Legal policy on marginalised groups finished by gov’t, EU

Ministry of Justice and the European Union (EU) experts have finalised the draft policy to provide legal aid to marginalised groups in rural areas in the Kingdom.

The ministry and the EU completed the draft during their Technical Support for Legal Aid Policy Development workshop on August 31.

Ministry spokesman Chin Malin said the legal aid policy was created to help channel legal assistance to the disabled, women, children, and ethnic minorities.

“We will provide [free] legal advice and lawyers to any person who cannot afford such service. This will ensure justice is served to those who are in need,” Malin said.

He said if people are entangled in litigations and do not have access to legal assistance, they could lose their case in court.

“When no one helps them, they will be under pressure [because] they do not know how to solve the case and could commit some inappropriate act like using violence. So legal aid helps to maintain harmony in society,” Malin added.

The ministry is working along with the Bar Association of the Kingdom of Cambodia (BAKC), to provide voluntary lawyers and manage the budget to carry out legal aid as well.

And the funding for this has been increasing annually – from 200 million riel ($49,000) last year to 800 million riel this year. Next year, the budget is expected to be raised to 1,200 million riel, he said.

“The BAKC assigns lawyers while the ministry pays for their services, such as for transportation and food,” he said, adding that nearly 500 lawyers are currently working on a voluntary basis to provide legal support.

“It is social work, so the ministry grants the money to encourage them,” Malin said.

However, he cautioned that the service cannot be sustained indefinitely. “Due to a shortage of funds and the few lawyers who volunteer, this service remains limited. People do not always perform volunteer work. Someday lawyers could face economic hardships and they could stop [providing such services].

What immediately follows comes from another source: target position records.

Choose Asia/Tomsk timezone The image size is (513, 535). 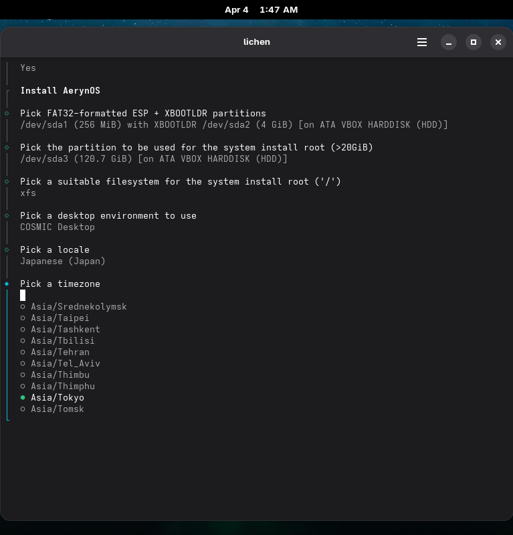57,409
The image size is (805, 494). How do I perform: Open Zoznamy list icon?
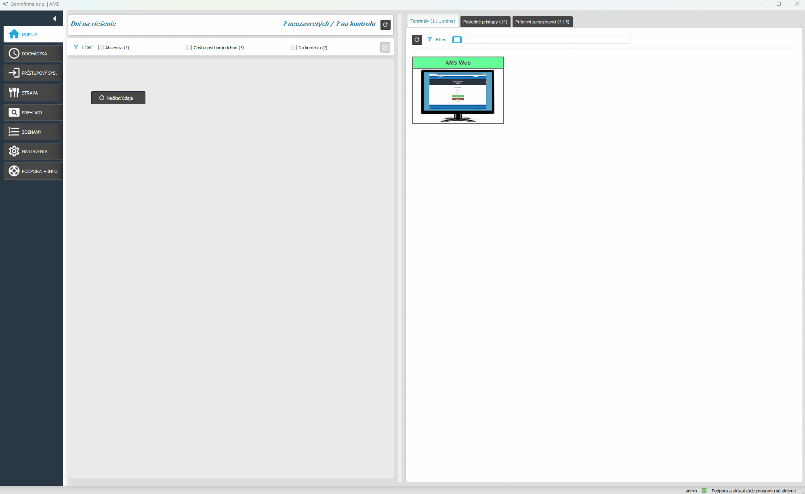pos(14,132)
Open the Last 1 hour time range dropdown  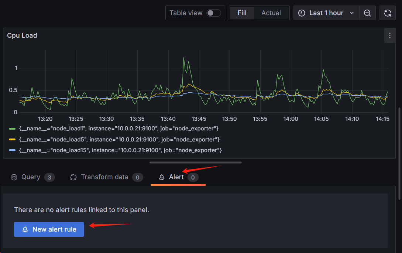click(x=326, y=13)
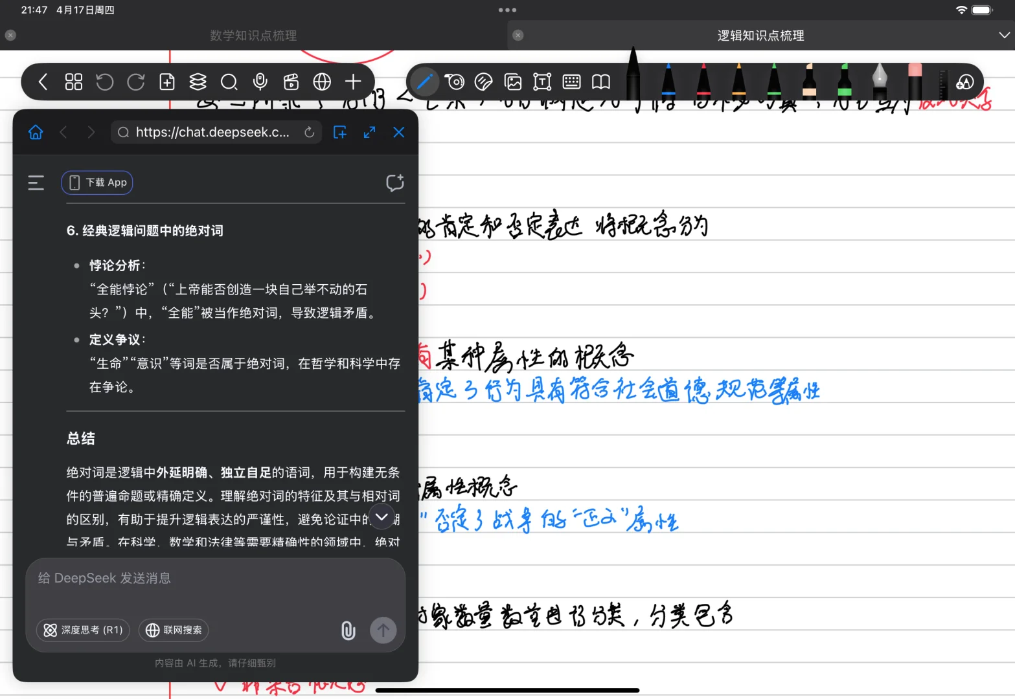Reload the DeepSeek webpage
This screenshot has height=699, width=1015.
pyautogui.click(x=309, y=132)
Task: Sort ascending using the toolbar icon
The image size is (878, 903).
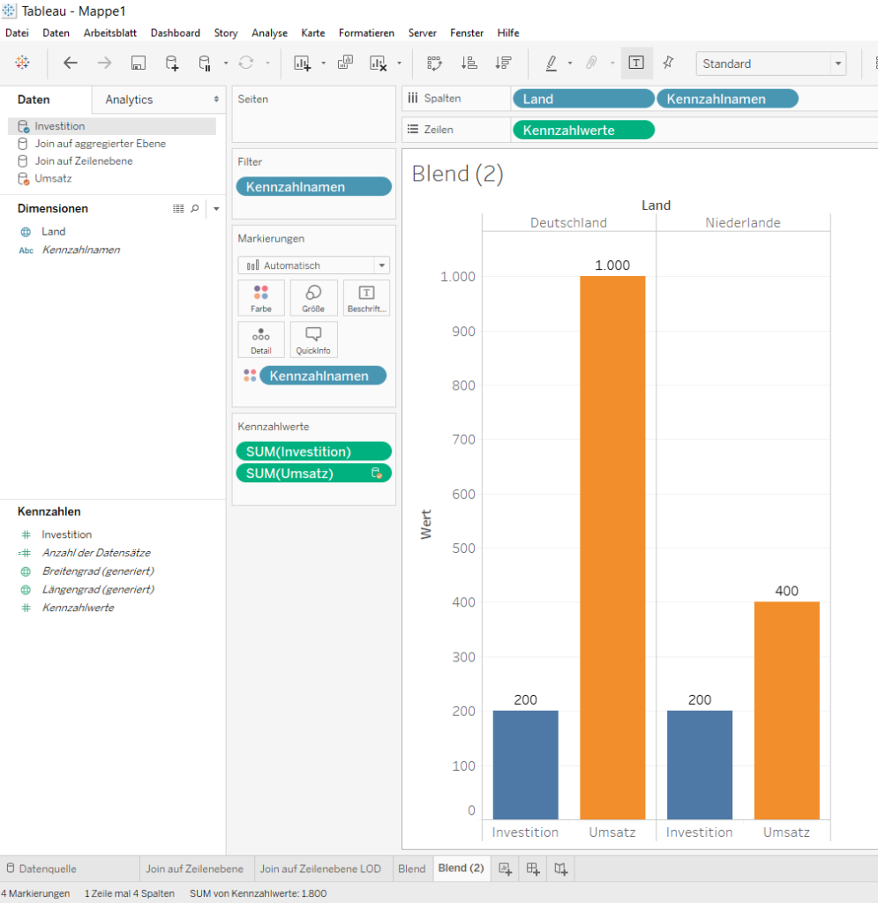Action: pyautogui.click(x=469, y=63)
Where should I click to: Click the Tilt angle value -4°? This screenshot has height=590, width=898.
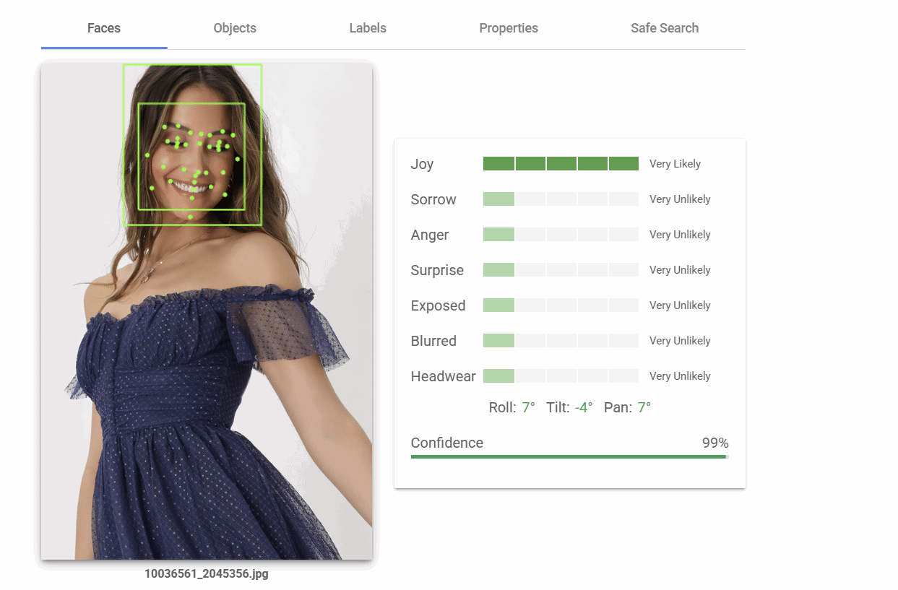[582, 407]
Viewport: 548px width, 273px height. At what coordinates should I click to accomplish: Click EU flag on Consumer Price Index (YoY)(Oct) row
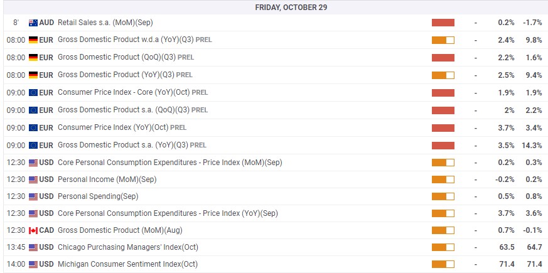click(33, 127)

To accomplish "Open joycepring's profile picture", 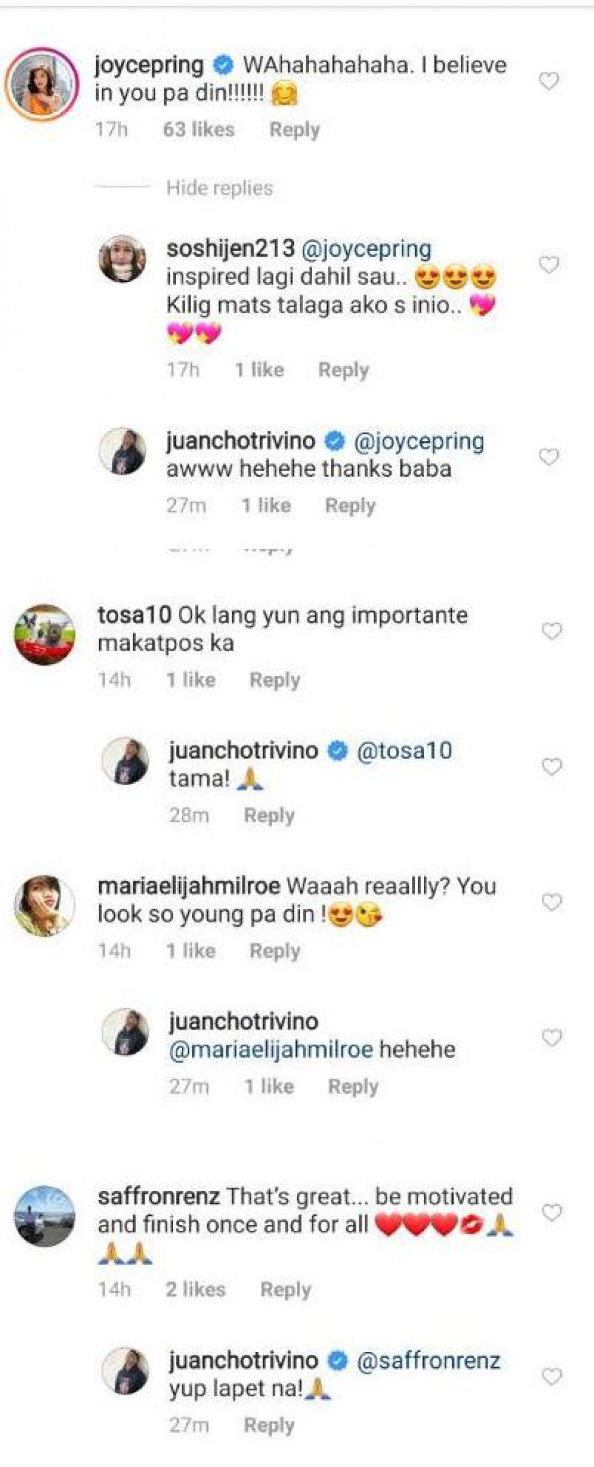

“Therefore, it may not be sustainable in the future, but to ensure it is, we created the Legal Aid National Policy,” he said.

For almost a year, experts from the ministry and EU studied models in various countries, especially from the region, to develop and fine-tune the draft policy.

Claudia de la Fuente, the Rule of Law Unit's head at the Office of the United Nations High Commissioner for Human Rights (OHCHR), said the policy is vital for Cambodia and inputs from various stakeholders will be included in the draft.

“I believe the policy will move in a positive way with the actual participation of relevant parties and their voices will be heard,” she said.

Simone Pieri, who is part of the EU’s delegation, welcomed the draft policy.

“Although Cambodia offers legal advice in its judicial system, it lacks the framework to give legal aid effectively to the vulnerable people,” he said.

He said the EU wants to see the rule of law implemented so people have access to justice, as it is crucial to maintaining social stability in the country.